Supplied data =>
+ + + +
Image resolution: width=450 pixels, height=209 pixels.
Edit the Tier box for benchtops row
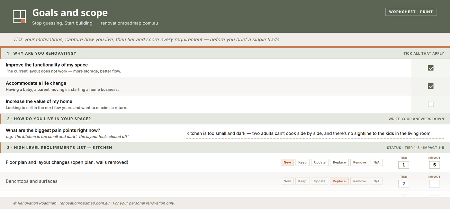coord(404,184)
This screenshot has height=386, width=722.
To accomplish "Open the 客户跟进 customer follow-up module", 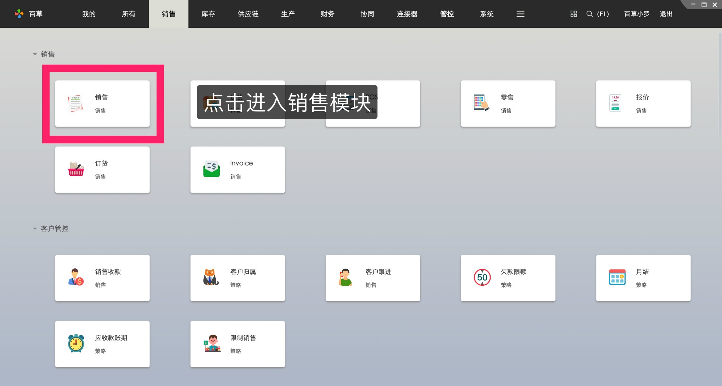I will click(x=373, y=278).
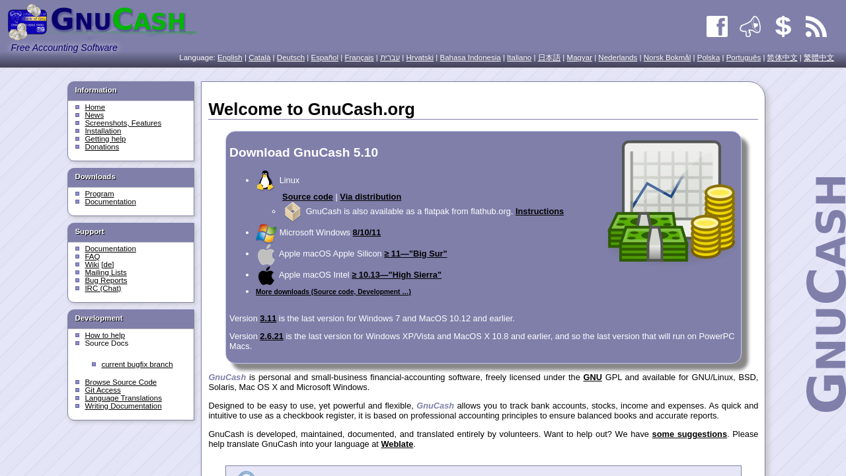Click the GnuCash logo in header
Viewport: 846px width, 476px height.
[x=102, y=22]
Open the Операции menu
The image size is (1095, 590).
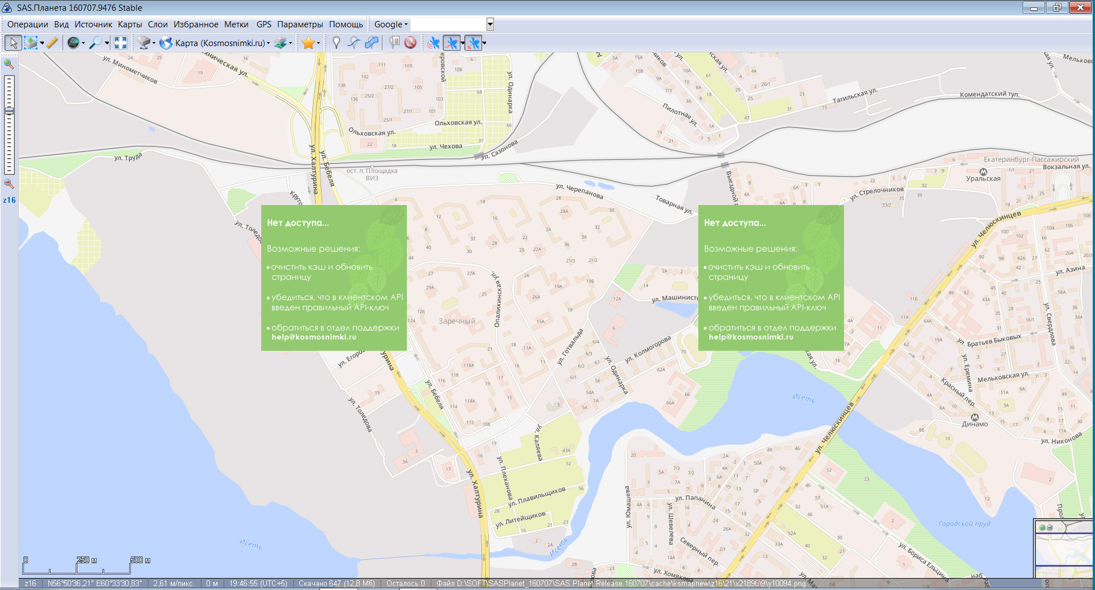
+ + + +
What this task involves =>
Please rescale everything from the start of the data down to the line containing "coord(404,184)", both ends included, writing it all out again with the requests and multiplying each coordinate in the answers by 1.95, rounded to whole numbers with halves going up. Leave the pictures out.

Correct answer =>
Image resolution: width=450 pixels, height=209 pixels.
Edit the Tier box for benchtops row
coord(788,359)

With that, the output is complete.